**Task prompt:** Collect every line below that contains the word "computer".
(Beginning of Extracted data)
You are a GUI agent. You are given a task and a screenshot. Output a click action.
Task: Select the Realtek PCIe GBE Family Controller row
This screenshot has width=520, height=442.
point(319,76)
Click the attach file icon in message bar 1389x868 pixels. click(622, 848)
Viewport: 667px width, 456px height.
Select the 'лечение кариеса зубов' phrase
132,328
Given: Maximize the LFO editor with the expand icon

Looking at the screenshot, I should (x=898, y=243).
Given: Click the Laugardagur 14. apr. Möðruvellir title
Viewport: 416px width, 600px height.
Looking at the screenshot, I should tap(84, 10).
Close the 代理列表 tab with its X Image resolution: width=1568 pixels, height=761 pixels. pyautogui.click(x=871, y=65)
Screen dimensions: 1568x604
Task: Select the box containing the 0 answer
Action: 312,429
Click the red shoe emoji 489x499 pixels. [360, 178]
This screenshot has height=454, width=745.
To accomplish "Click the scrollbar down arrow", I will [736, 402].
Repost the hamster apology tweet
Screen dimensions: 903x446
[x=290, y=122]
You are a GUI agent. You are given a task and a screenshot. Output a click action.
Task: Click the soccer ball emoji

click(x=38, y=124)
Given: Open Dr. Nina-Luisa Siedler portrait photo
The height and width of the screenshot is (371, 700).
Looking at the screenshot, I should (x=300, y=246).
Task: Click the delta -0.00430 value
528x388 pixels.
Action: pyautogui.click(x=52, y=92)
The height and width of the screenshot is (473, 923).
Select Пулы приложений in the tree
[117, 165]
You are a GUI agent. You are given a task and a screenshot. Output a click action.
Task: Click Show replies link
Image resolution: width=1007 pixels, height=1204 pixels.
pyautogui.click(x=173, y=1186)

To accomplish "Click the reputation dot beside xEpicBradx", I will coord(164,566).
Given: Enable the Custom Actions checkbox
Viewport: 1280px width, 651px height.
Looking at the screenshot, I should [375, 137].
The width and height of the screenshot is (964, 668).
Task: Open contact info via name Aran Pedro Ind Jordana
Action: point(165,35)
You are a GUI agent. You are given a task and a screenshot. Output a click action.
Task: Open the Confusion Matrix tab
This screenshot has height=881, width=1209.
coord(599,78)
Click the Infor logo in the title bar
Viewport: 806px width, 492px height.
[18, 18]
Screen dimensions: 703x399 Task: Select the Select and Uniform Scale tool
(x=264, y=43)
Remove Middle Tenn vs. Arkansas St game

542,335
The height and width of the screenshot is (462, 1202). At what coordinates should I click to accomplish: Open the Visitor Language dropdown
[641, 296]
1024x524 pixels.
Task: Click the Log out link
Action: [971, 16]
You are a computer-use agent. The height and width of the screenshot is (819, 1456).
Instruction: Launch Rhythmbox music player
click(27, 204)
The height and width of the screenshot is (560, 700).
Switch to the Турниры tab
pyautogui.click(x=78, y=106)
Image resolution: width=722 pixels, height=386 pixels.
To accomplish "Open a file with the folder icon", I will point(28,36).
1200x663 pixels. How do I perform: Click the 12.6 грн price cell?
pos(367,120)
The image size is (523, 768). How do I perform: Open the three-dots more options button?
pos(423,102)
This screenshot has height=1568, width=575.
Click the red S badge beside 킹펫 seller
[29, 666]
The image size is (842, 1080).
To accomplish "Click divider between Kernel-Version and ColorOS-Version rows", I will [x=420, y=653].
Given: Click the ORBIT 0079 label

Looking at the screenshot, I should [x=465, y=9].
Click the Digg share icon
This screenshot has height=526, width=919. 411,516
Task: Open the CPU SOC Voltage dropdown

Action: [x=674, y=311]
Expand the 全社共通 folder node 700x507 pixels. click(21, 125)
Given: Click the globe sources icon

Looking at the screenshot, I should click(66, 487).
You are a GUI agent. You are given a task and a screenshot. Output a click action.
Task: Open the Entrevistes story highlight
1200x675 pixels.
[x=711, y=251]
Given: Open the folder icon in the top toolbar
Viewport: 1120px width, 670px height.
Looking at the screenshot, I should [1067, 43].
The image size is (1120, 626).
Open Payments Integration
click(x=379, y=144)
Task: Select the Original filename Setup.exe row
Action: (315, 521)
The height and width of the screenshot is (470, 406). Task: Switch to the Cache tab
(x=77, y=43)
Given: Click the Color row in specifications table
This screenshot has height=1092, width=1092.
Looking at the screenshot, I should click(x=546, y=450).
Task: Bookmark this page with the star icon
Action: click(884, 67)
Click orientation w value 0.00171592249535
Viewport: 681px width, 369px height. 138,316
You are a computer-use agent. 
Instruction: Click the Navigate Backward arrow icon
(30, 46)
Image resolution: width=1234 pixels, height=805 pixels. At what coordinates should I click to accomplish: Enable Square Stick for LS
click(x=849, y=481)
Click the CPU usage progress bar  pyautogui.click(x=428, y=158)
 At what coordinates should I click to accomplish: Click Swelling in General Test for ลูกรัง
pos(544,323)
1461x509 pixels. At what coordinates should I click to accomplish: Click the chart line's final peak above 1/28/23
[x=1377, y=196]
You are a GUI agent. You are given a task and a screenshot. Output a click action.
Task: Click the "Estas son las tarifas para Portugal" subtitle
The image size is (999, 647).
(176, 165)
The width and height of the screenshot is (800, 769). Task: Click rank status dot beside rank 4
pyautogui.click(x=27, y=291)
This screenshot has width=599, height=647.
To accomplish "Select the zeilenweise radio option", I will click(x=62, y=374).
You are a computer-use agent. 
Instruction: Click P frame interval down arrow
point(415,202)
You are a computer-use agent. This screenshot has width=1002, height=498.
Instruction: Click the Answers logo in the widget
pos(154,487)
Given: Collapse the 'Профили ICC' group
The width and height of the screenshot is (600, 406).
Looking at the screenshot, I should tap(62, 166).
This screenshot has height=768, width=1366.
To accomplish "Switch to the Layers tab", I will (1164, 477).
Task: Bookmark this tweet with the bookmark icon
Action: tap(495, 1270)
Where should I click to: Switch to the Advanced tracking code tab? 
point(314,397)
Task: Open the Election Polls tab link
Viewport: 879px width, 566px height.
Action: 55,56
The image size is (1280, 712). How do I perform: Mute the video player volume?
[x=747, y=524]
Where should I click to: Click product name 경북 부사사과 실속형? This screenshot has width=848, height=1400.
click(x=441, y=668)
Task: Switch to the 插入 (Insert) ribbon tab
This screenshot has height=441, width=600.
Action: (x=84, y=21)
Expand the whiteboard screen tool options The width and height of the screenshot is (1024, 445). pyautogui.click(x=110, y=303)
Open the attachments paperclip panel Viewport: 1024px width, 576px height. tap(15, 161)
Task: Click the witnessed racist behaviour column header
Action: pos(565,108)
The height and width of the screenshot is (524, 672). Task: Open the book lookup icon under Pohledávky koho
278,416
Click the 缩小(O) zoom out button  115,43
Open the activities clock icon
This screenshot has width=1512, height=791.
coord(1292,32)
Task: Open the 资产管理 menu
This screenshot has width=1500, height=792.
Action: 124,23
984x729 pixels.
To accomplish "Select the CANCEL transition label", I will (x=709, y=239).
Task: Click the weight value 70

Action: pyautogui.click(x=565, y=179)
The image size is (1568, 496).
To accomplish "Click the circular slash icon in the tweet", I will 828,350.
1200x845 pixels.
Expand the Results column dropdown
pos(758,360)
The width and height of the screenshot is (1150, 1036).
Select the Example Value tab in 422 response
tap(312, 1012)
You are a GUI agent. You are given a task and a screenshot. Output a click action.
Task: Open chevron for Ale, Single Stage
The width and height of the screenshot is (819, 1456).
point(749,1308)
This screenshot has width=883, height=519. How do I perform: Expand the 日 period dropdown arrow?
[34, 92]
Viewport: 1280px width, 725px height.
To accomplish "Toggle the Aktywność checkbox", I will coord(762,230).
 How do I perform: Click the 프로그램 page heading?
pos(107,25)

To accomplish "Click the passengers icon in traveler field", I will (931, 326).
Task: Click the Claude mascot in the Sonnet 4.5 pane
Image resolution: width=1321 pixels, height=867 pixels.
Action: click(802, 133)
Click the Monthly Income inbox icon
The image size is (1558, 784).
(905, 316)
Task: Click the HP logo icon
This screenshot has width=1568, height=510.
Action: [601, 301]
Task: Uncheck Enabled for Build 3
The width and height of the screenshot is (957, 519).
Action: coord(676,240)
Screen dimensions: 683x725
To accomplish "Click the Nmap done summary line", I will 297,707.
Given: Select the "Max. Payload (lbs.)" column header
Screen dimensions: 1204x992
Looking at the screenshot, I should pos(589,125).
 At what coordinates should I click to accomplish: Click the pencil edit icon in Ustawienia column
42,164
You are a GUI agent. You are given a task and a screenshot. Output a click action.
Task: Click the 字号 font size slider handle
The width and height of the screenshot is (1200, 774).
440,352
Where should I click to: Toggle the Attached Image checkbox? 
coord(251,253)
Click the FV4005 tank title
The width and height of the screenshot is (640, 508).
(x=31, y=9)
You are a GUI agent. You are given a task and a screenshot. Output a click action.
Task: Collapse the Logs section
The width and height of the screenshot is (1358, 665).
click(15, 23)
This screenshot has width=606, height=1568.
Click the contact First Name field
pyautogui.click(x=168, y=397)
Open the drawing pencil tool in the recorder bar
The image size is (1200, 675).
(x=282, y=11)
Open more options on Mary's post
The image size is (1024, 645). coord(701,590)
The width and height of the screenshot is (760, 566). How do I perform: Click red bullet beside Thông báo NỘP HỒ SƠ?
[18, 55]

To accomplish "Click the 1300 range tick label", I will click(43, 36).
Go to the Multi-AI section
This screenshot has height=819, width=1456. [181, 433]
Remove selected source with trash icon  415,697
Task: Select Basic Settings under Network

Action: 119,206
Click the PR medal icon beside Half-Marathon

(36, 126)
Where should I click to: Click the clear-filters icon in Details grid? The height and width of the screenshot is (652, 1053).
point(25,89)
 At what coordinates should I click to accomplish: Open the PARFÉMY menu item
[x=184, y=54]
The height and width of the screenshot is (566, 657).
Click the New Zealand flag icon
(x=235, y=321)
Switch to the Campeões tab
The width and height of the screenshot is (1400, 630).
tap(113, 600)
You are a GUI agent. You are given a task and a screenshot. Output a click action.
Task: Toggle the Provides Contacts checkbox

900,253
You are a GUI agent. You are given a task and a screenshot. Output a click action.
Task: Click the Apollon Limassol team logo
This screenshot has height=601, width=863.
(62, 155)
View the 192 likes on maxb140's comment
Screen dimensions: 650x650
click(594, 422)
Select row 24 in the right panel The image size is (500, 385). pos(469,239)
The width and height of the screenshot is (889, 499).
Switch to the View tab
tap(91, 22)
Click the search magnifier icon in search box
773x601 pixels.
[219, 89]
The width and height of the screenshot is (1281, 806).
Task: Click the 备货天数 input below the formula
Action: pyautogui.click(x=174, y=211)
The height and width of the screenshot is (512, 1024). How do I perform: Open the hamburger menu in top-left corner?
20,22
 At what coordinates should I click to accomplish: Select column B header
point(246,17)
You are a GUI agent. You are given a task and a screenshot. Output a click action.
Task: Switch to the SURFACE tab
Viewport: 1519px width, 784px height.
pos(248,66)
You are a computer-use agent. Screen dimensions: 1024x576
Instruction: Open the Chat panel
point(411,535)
(End of Extracted data)
**Expected answer:**
You are a computer-use agent. The height and width of the screenshot is (819, 1456).
You are a computer-use agent. 
You are a computer-use agent. 
You are a computer-use agent. This screenshot has width=1002, height=498.
You are a computer-use agent. Screen dimensions: 1024x576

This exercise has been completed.